Absinthe (Taboo is Okanagan Spirit's brand name) is a lightly green-tinted liqueur with a minty, herbaceous, black licorice flavour, that turns cloudy when it is mixed with water. The traditional way of serving it (“the ritual”) is to slowly pour it over a single cube of sugar that is supported over a glass by a spoone specially designed for the purpose.

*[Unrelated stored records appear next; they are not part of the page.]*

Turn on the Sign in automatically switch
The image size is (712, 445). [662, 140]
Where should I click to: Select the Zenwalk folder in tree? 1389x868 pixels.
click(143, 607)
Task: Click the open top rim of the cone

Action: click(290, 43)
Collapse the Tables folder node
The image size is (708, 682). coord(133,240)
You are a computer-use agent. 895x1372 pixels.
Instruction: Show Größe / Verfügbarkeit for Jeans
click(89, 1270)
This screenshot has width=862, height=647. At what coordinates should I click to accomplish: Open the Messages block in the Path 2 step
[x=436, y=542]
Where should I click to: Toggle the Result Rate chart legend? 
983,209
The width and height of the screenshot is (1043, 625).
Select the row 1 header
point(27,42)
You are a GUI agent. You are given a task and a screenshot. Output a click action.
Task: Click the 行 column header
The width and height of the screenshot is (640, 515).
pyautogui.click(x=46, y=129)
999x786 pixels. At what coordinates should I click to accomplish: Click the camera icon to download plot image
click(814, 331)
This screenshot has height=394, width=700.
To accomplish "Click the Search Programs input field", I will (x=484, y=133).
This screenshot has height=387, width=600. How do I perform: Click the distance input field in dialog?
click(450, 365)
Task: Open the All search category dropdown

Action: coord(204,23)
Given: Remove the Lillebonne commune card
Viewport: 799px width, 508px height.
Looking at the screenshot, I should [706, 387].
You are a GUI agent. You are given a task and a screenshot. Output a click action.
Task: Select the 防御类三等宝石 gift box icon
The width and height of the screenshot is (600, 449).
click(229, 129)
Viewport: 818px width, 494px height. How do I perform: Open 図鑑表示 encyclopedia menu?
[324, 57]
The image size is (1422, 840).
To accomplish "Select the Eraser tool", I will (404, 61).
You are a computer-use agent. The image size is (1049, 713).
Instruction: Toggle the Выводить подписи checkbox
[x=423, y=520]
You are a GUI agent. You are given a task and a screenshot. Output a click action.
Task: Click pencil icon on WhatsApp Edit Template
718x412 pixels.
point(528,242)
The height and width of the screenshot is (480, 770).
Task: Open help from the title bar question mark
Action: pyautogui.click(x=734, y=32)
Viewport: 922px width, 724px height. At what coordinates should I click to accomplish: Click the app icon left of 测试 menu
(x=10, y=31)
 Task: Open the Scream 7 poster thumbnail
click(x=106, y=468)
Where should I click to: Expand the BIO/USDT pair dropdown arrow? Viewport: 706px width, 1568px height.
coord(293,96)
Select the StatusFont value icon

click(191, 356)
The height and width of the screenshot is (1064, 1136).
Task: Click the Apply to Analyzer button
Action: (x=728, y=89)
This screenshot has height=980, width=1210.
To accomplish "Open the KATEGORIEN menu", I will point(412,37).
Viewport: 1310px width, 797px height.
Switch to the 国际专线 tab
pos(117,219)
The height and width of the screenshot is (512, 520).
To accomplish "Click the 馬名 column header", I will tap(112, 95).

Like any other spirit, the alcoholic content of Taboo may alter your brain and pickle your liver, but otherwise there are no artificial flavours, preservatives, chemicals or added sugars to play havoc with your eco-sensitive bod. Ingredients include wormwood, lemon balm, fennel, green anise, star anise and hyssop in a fruit alcohol base. And yes, it does contain the REAL wormwood, the ingredient containing thujone, a natural chemical substance reputed to induce visions and the principle culprit behind absinthe’s wicked repute as a naughty, addictive substance. Canada was one of the few countries in the world that never banned the sale of absinthe. Hence the name, ... a marketing thing -- even though “Taboo” does unfortunately bring to mind a particularly cheesy brand of drugstore brand perfume, popular in the seventies.

Cellar Master Frank Deiter assures customers (and in some quarters disappoints them) when he confirms that the wormwood in Taboo, a commonly grown wild mountain herb, is NOT hallucinogenic. In fact, the closest you might get to that effect might be from viewing the spray on green label of the art nouveau style bottle, which will glow if placed under a black light.

For an absinthe, we find the product slightly on the sweeter side, hence you may want to forgo the sugar cube trick. However, it does have a pleasant bitterness on the end which balances this. Taboo comes in 500Ml bottles and sells for $55.

Incidentally, BC-raised writer Taras Grescoe has been making waves lately with his recent book on seafood sustainability entitled Bottomfeeder. But before that, he published The Devil’s Picnic. The book contains an excellent chapter describing Grescoe’s quest throughout Europe for the ultimate authentic absinthe. It’s well worth a read.